Your goal
According to the abstract on circular RNA repertoires, how many species were included in the analyses of circRNA repertoires?

───── Text shown ─────

Elife.: auth.: group Gatfield

Elife. 2021 Sep 20;10:e67991. doi: 10.7554/eLife.67991. Online ahead of print.

Circular RNA repertoires are associated with evolutionarily young transposable elements

Franziska Gruhl 1Peggy Janich 1Henrik Kaessmann 2David Gatfield 1


Circular RNAs (circRNAs) are found across eukaryotes and can function in post-transcriptional gene regulation. Their biogenesis through a circle-forming backsplicing reaction is facilitated by reverse-complementary repetitive sequences promoting pre-mRNA folding. Orthologous genes from which circRNAs arise, overall contain more strongly conserved splice sites and exons than other genes, yet it remains unclear to what extent this conservation reflects purifying selection acting on the circRNAs themselves. Our analyses of circRNA repertoires from five species representing three mammalian lineages (marsupials, eutherians: rodents, primates) reveal that surprisingly few circRNAs arise from orthologous exonic loci across all species. Even the circRNAs from orthologous loci are associated with young, recently active and species-specific transposable elements, rather than with common, ancient transposon integration events. These observations suggest that many circRNAs emerged convergently during evolution – as a byproduct of splicing in orthologs prone to transposon insertion. Overall, our findings argue against widespread functional circRNA conservation.

───── Data section ─────

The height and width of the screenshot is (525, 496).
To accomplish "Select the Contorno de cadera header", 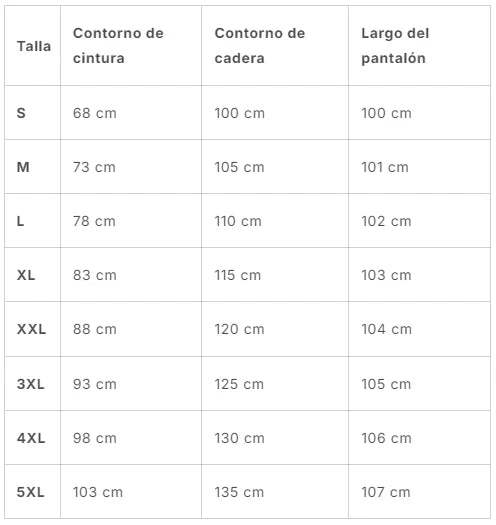I will coord(260,46).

─────

Written answer
Five species, representing three mammalian lineages.